EDIT: I am seeing the same behavior in Python as PHP. Seems to be something with MySQL.
We are trying to upgrade from MySQL 5.7 to 8.0. Our codebase uses PHP MySQLi for queries to our MySQL server. In our test setups, we are seeing poorer performance (50x slower) on certain queries that bind lots of parameters. We want to see MySQL 8.0 run in similar time as 5.7. Below is the example table structure and trouble query.
CREATE TABLE IF NOT EXISTS `a` (
`id` int NOT NULL AUTO_INCREMENT,
`name` varchar(255) NOT NULL,
PRIMARY KEY (`id`) USING BTREE,
UNIQUE KEY `name` (`name`) USING BTREE,
KEY `name_id` (`id`,`name`) USING BTREE
);
CREATE TABLE IF NOT EXISTS `b` (
`id` int NOT NULL AUTO_INCREMENT,
`a_id` int NOT NULL,
`value` varchar(255) CHARACTER SET utf8 COLLATE utf8_general_ci NOT NULL,
PRIMARY KEY (`id`) USING BTREE,
UNIQUE KEY `uniquevalue` (`a_id`,`value`) USING BTREE,
KEY `a_id` (`a_id`) USING BTREE,
KEY `v` (`value`) USING BTREE,
CONSTRAINT `b_ibfk_1` FOREIGN KEY (`a_id`) REFERENCES `a` (`id`) ON DELETE RESTRICT ON UPDATE RESTRICT
);
CREATE TABLE IF NOT EXISTS `c` (
`product` varchar(50) CHARACTER SET utf8 COLLATE utf8_general_ci NOT NULL,
`b_id` int NOT NULL,
PRIMARY KEY (`product`,`b_id`) USING BTREE,
KEY `b_id` (`b_id`),
KEY `product` (`product`),
CONSTRAINT `c_ibfk_2` FOREIGN KEY (`b_id`) REFERENCES `b` (`id`) ON DELETE RESTRICT ON UPDATE RESTRICT
);
-- example trouble query
SELECT c.product, a.name, b.value
FROM b
INNER JOIN a ON b.a_id = a.id AND a.name IN ('1be6f9eb563f3bf85c78b4219bf09de9')
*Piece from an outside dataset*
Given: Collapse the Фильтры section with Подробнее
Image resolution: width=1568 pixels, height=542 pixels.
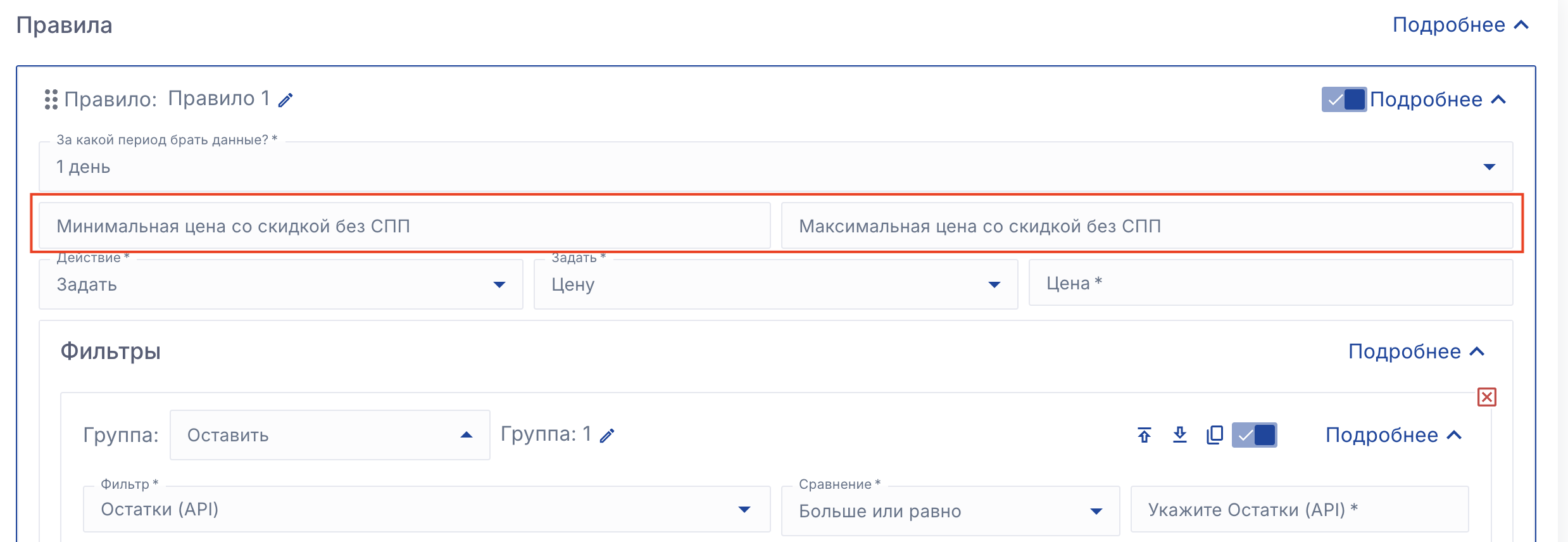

-- this hash is from the dataset (linked below) but it should match a record in the 'a' table that has an associated record in the 'b' table that in turn has an associated record in the 'c' table
INNER JOIN c on c.b_id = b.id and c.product IN (?, ?, ?...) -- ... meaning dynamic number of parameters
If the query is modified to only return one record (limit 1), the query is still slow. So it isn't about the volume of data being returned. If the query is ran non-parameterized (with string concatenation), query run time is acceptable in all environments. The more parameters you add, the slower the query gets (linear). With 7,000 bound parameters, the query runs in 100 - 150 ms in MySQL 5.7 and ~10 seconds in MySQL 8.0.28. We see the same results in PHP 7.4 and 8.0. We see the same results with MySQLi or PDO.
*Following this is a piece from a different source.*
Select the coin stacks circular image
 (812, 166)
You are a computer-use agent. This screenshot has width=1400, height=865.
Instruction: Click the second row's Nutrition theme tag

This tells me that it is something to do with parameter binding. I enabled profiling and checked the results for the query. The bulk of the query's time (~95%) was spent in the execution step, not the parameter binding step. Also, I see mysql 8 process CPU is pegged while query is running. I'm pretty stumped on this one.
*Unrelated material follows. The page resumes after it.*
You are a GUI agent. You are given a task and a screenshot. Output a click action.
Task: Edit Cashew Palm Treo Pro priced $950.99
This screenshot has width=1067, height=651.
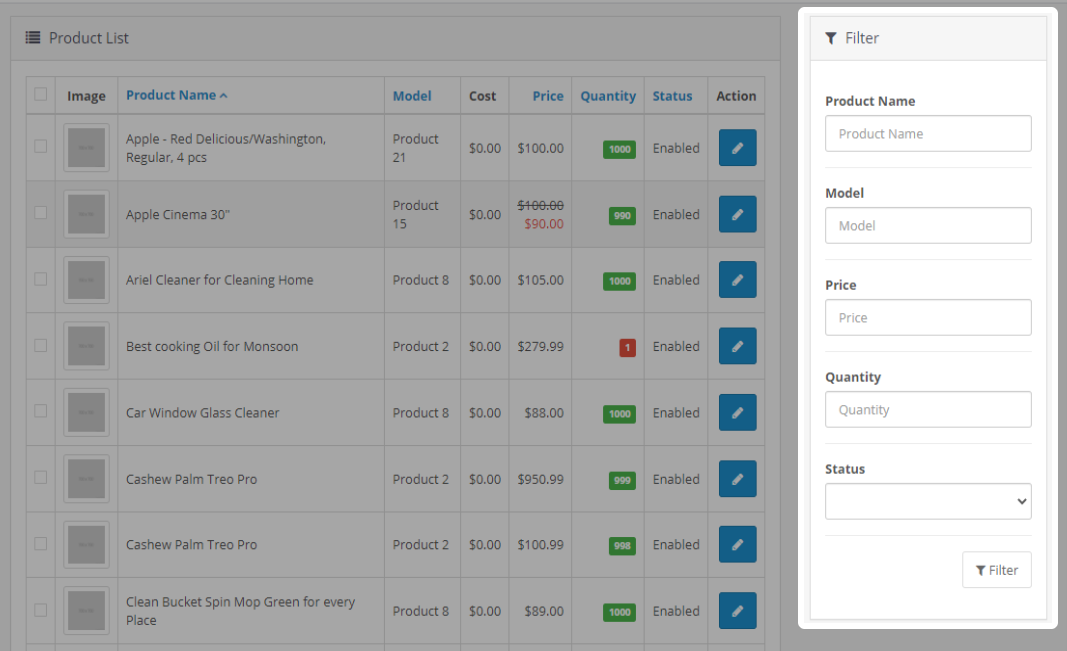(737, 479)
Here is the explain for MySQL 8.0.
id | select_type | table | partitions | type | possible_keys | key | key_len | ref | rows | filtered | Extra |
---|---|---|---|---|---|---|---|---|---|---|---|
1 | SIMPLE | a | const | PRIMARY,name,name_id | name | 1022 | const | 1 | 100 | Using index | |
1 | SIMPLE | c | ref | PRIMARY,b_id,product | product | 152 | const | 1 | 100 | Using index | |
1 | SIMPLE | b | eq_ref | PRIMARY,uniquevalue,a_id | PRIMARY | 4 | DefaultWeb.c.b_id | 1 | 5 | Using where |
Here is the explain for MySQL 5.7.
id | select_type | table | partitions | type | possible_keys | key | key_len | ref | rows | filtered | Extra |
---|---|---|---|---|---|---|---|---|---|---|---|
1 | SIMPLE | a | const | PRIMARY,name,name_id | name | 257 | const | 1 | 100 | Using index | |
1 | SIMPLE | c | ref | PRIMARY,b_id,product | PRIMARY | 152 | const | 1 | 100 | Using index | |
1 | SIMPLE | b | eq_ref | PRIMARY,uniquevalue,a_id | PRIMARY | 4 | DefaultWeb.c.b_id | 1 | 5 | Using where |
There are some differences between these two explains, but once again this problem only occurs with prepared statements within PHP.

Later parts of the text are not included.